How to build your own AI search engine with NucliaDB

Developers

First things first…

What is NucliaDB?

Let me answer in few words:

NucliaDB is an open-source vector database that stores, indexes, & retrieves vectors for AI search.

So… What about starting playing a bit with NLP models and using the vector search abilities of NucliaDB to implement an AI search feature?

You probably know StackExchange, the Q&A platform where you can ask questions and get answers from experts. If you are a developer, you probably know StackOverflow, the StackExchange site dedicated to developers.

Usually, developers are able to query StackOverflow with the right keywords to get the answer they are looking for because the technical vocabulary used in the questions is very precise. Typically if you are wondering how to align vertically text in a display: flex container, there is not plenty of ways to phrase your question.

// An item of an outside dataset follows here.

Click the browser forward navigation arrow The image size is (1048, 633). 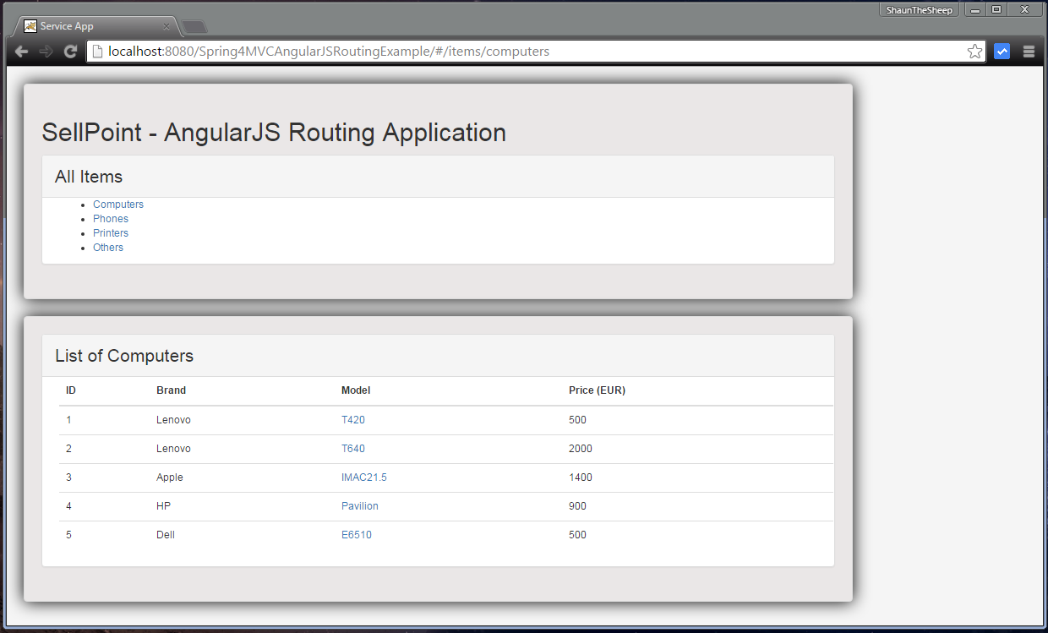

And that’s where the full-text search is just fine. You can just type “align vertically flex” and you will get the answer you are looking for.

But when it comes to more abstract questions, it is not that easy. For example, if you go to Philosophy StackExchange, and search for “what is the meaning of life”, you will get a lot of results, but they will be restricted to the posts mentionning “meaning of life” in the title or in the body, whereas you might be interested by a post named “Is our existence pointless?”.

It highlights two important things here:

Full-text search is sometimes not good enough.
Finding the meaning of life is more difficult than aligning text vertically in CSS (and yet it’s already really hard).

If you want to be able to search for “meaning of life” and get the post “Is our existence pointless?” as a result, you need AI search. You need the search engine to understand the meaning of your query, and not just look for the keywords.

So, let’s build an AI search engine with NucliaDB!

Principle

NucliaDB is the core component of the Nuclia platform, it is open-source and can be used standalone.

NucliaDB is a vector database. It means that it stores and indexes vectors, and it accepts vectors as query parameter to retrieve matching results.
It also offers full-text search, meaning it can index and search for keywords in the text too.

To implement an AI search engine, you need to associate to each text its meaning. The meaning will be represented by a vector delivered by a model (a Natural Language Processing model).
A good way to picture it is to think of a map, a huge map where all the sentences are located according their meanning. When two sentences have a close meaning, they will be close on the map. When two sentences have a distant meaning, they will be far away on the map. The vector is simply the coordinates of the sentence on the map.

When indexing text content in NucliaDB, you need to encode each sentences into vectors and store them in NucliaDB.
When you want to search NucliaDB for a question, you encode the query first using the same model and then search the closest sentence on the map, and you will get the answer you are looking for.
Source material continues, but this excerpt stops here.